Il y a clairement une opération médiatico-policière qui se met en place autour de la question de « la
violence » « insurrectionnelle » en manifestation.

Le pouvoir ne recule devant aucun superlatif pour discréditer le mouvement : les « casseurs »
n’auraient pas de revendications légitimes, seraient motivés par une haine irrationnelle de l’État « et
son monde », parfois même ils viendraient de l' »étranger » (on nous servait déjà le fantasme de
l’allemand en 1968, rien de nouveau) et agiraient à travers des réseaux clandestins structurés avec
des « sergents recruteurs ». Enfin et surtout il s’agirait d’une violence particulièrement destructrice,
virulente, menaçante pour les biens, les commerces et « les personnes ». Parallèlement des forces de
répression sont mises en branle afin d’être à la hauteur de ce nouveau péril intérieur, comme
l’ampleur des « débordements » est sur-exagérée, la réponse policière se doit de l’être. Conséquence
« logique » cette chienlit empêcherait les autorités de faire face au défi du terrorisme islamiste, donc
de protéger le reste de la population.

★ ★ ★

_Travail à faire_:
A: En quelle année, d'après le texte sur la violence en manifestation, servait-on déjà le fantasme de l'Allemand ?
B: Énumérez tout ce que cette violence menacerait selon le texte sur la violence en manifestation.
C: Rédigez la suite du texte sur la violence en manifestation à partir de sa dernière phrase.
Les entrées qui viennent ensuite forment un matériau à part, sans lien avec le texte.

★ ★ ★

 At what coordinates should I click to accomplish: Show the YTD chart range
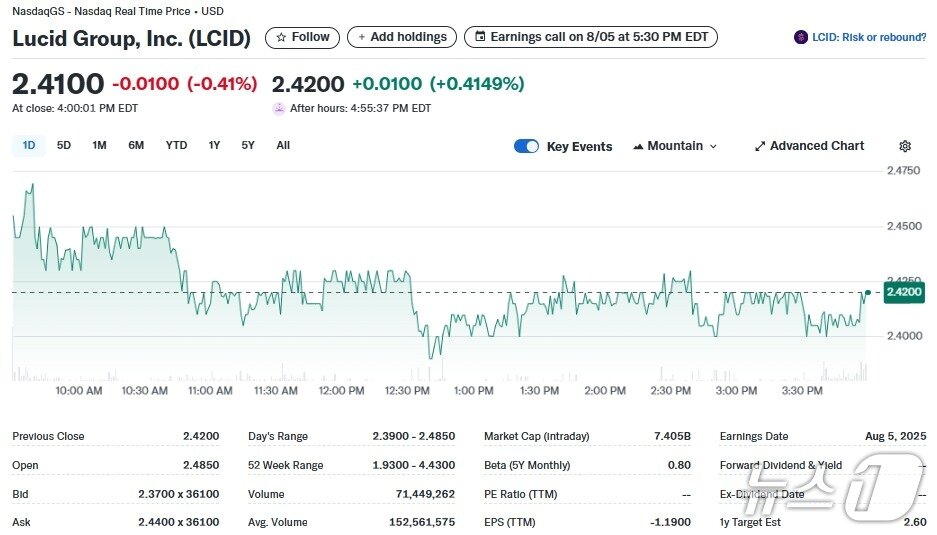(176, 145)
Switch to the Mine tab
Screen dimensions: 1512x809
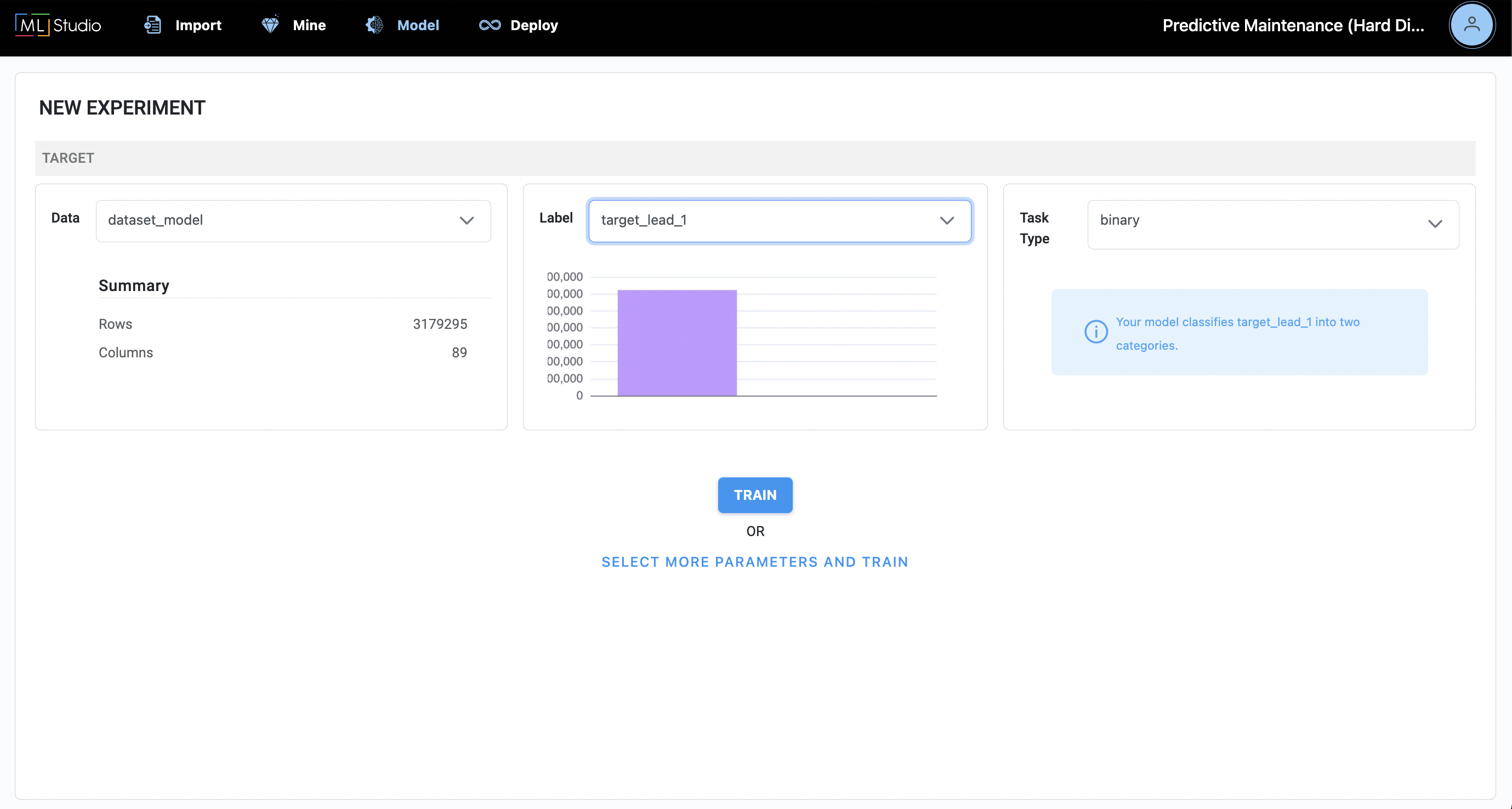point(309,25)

★ ★ ★

_Corrigé_:
A: En 1968.

B: Les biens, les commerces et « les personnes ».

C:
C’est donc par les deux bouts du fantasme terroriste que le discours du pouvoir tente de tenir le
mouvement social présent. Nous l’avons dit, par l’idée qu’il gênerait la lutte antiterroriste en
mobilisant les forces de l’Ordre à autre chose ; mais, plus insidieusement, parce qu’une bonne partie
du discours médiatico-policier est emprunté très directement à ce champ fantasmatique : agents
étrangers, clandestinité, réseaux structurés, sergents recruteurs. Le mouvement social, c’est
l’Antifrance, nous dit-on.

Face à cette opération, il nous semble que nous devons répondre point par point et « assumer nos
responsabilités », comme ils disent.
D’abord ne pas lâcher l’affaire sur une question qui peine toujours à se faire entendre. L’État
français est en guerre, ou l’a été en Afghanistan, en Libye, au Mali, maintenant en Syrie et en Irak.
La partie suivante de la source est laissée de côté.